Stored items:
= Beginning of Section =
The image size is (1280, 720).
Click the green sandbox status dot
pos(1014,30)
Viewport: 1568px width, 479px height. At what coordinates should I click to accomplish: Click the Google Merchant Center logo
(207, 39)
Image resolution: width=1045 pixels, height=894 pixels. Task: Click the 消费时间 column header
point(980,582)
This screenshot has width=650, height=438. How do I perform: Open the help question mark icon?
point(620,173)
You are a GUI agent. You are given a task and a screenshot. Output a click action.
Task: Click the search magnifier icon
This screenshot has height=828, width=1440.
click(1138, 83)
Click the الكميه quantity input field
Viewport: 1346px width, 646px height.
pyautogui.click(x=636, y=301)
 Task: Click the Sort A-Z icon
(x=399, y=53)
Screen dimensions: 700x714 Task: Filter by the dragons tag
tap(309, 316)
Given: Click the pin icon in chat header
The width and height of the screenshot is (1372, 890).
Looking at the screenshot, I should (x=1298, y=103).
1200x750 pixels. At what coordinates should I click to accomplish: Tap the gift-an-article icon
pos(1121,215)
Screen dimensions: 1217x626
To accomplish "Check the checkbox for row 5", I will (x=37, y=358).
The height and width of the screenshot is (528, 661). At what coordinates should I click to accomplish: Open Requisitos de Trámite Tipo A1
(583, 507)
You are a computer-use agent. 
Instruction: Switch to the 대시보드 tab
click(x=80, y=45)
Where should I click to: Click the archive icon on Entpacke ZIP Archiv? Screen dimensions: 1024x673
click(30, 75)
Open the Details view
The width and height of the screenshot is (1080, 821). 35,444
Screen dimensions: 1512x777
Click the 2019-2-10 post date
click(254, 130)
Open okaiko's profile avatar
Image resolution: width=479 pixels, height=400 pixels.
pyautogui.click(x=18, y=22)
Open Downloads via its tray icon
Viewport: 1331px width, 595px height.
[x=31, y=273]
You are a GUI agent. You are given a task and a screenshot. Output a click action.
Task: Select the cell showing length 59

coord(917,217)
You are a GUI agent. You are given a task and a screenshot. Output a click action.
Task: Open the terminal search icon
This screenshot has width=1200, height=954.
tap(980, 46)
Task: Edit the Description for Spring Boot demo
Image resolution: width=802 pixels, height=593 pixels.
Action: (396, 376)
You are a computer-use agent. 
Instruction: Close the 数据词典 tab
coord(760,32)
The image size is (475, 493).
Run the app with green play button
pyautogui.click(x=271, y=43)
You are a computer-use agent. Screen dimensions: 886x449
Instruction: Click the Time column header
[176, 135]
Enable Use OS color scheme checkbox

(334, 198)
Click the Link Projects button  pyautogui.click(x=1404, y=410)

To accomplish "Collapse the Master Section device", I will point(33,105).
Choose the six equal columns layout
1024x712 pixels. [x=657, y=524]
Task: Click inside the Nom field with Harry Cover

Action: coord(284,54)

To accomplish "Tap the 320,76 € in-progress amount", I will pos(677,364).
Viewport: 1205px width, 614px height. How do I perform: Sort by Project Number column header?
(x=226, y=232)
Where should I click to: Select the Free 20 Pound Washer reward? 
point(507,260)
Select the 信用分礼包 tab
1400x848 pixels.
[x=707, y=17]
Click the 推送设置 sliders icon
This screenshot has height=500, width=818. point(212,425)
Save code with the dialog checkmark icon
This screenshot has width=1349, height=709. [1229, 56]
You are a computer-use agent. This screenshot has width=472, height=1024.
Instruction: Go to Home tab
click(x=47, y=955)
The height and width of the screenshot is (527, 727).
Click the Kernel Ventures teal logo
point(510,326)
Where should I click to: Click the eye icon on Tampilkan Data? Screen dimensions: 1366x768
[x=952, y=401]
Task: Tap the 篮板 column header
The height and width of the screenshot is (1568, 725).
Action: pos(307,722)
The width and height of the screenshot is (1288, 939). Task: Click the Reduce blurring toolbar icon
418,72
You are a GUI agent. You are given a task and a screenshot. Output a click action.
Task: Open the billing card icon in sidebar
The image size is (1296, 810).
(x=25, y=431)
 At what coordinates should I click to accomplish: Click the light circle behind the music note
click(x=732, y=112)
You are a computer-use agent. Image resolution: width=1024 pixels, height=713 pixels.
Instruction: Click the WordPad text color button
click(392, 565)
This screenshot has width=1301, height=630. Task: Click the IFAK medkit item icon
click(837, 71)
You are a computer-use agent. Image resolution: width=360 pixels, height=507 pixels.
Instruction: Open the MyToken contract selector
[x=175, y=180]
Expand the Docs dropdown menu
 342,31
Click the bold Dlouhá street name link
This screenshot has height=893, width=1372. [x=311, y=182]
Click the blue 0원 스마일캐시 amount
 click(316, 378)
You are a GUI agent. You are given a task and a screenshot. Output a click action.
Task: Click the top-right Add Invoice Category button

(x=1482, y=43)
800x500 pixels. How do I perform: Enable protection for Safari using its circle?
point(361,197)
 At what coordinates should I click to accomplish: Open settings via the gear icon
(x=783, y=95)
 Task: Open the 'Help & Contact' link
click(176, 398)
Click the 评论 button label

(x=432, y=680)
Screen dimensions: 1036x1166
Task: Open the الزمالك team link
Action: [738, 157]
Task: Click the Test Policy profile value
= End of Section =
Wherever the string "will" appears in the entries, copy that line.

To accomplish "Check the checkbox for row 5", I will (x=37, y=358).
To accomplish "Collapse the Master Section device", I will point(33,105).
To accomplish "Tap the 320,76 € in-progress amount", I will pos(677,364).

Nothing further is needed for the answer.